Environmental and psychosocial factors
Many environmental or psychosocial factors must be considered when trying to explain observed cross-cultural differences in the use of psychotropics. Patients of different ethnic groups and their treating physicians may have different medication or treatment preferences, with concerns over potential serious side effects, such as agranulocytosis or hyperglycemia (5). Physicians who treat patients from ethnic minority groups may also have different knowledge, skills, and attitudes (26). Differences in treatments among ethnic groups may also be related to economic and health-system factors (6). For example, recently reported racial disparities in pharmacologic treatment among Medicaid recipients may be related to lack of or limited access to mental health services by ethnic minority groups (3,27). Similarly, newer psychotropic medications may be less likely to be prescribed when clinically indicated to save cost (28,29).
Ethnic and cultural issues are becoming increasingly important in the field of psychopharmacology. Observed variations among ethnic groups in the use of different treatment modalities, medications, and dosages and in estimates of both therapeutic and side effects may be greatly influenced by biological and psychosocial factors. Data from systematic, scientifically designed studies are beginning to probe the existence and clinical significance of pharmacogenetic differences among various ethnic groups (22,30). Cultural factors are also being investigated, including culturally determined behaviors and societal circumstances.

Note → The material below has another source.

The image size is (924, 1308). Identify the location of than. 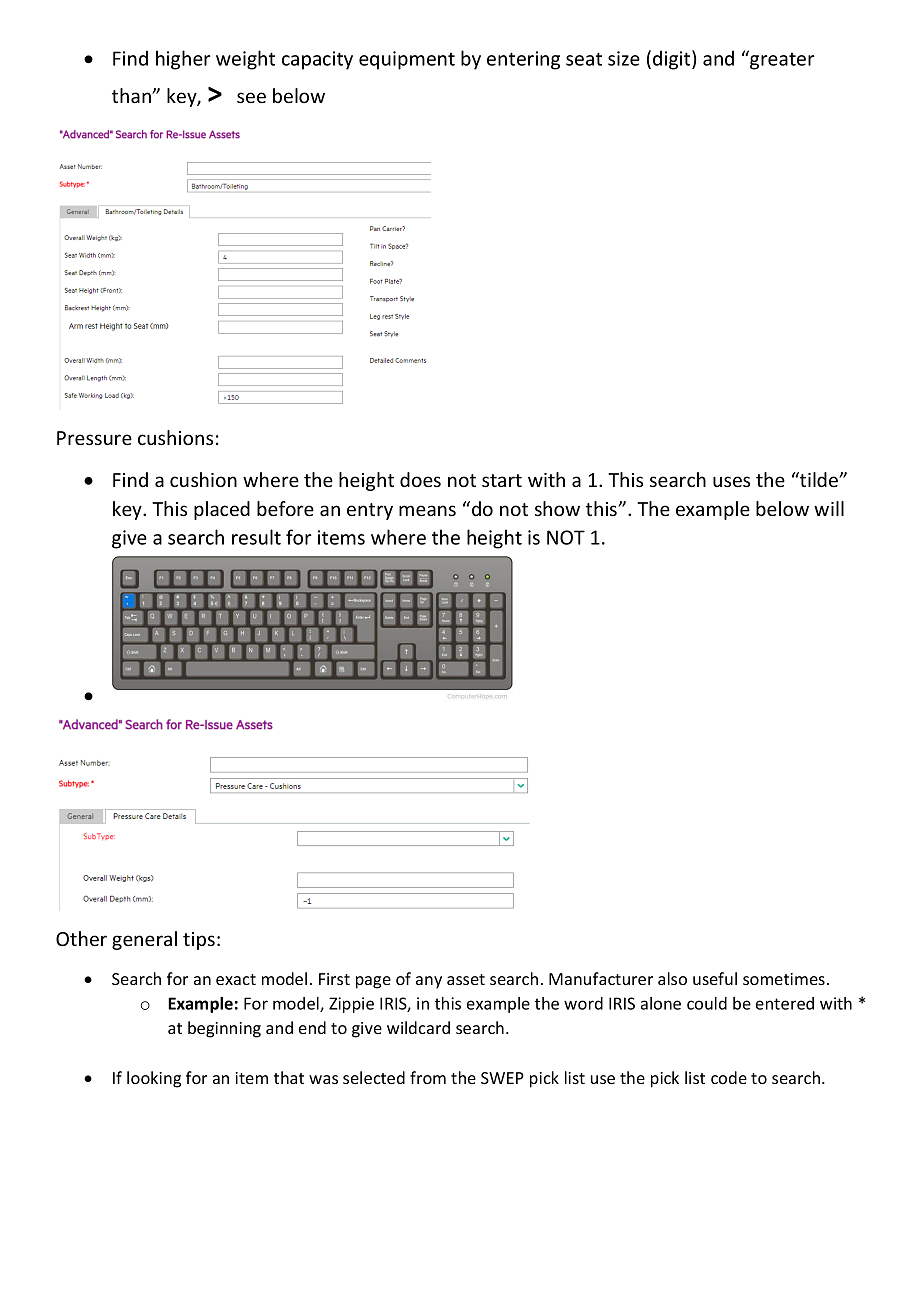
(132, 95).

Future studies must be based on evidence and empirical data to determine whether differences in the use of and response to psychotropics are due to genetic factors or environmental factors, or both. Physicians will need to be increasingly aware of these factors in their approach to ethnically disparate patient populations and the use of psychotropic medications. The most appropriate evidence-based pharmacotherapy must always be provided. For the moment, physicians should adhere to the basic principle of rational psychopharmacotherapy, that is, to prescribe the lowest possible effective dose for the shortest duration, maximizing therapeutic effects while minimizing side effects (31). Mega-dose practice, based on a more-is-better philosophy, should be avoided. Pharmacotherapy plans should be individualized, taking target symptoms and side effect profiles into consideration for patients from different ethnic and cultural backgrounds. These principles should be applied to everyone regardless of his or her ethnic or cultural background. The ultimate goal is an integrative approach in which biological, ethnic, and cultural diversity are taken into account and treatment is tailored to specific individual characteristics.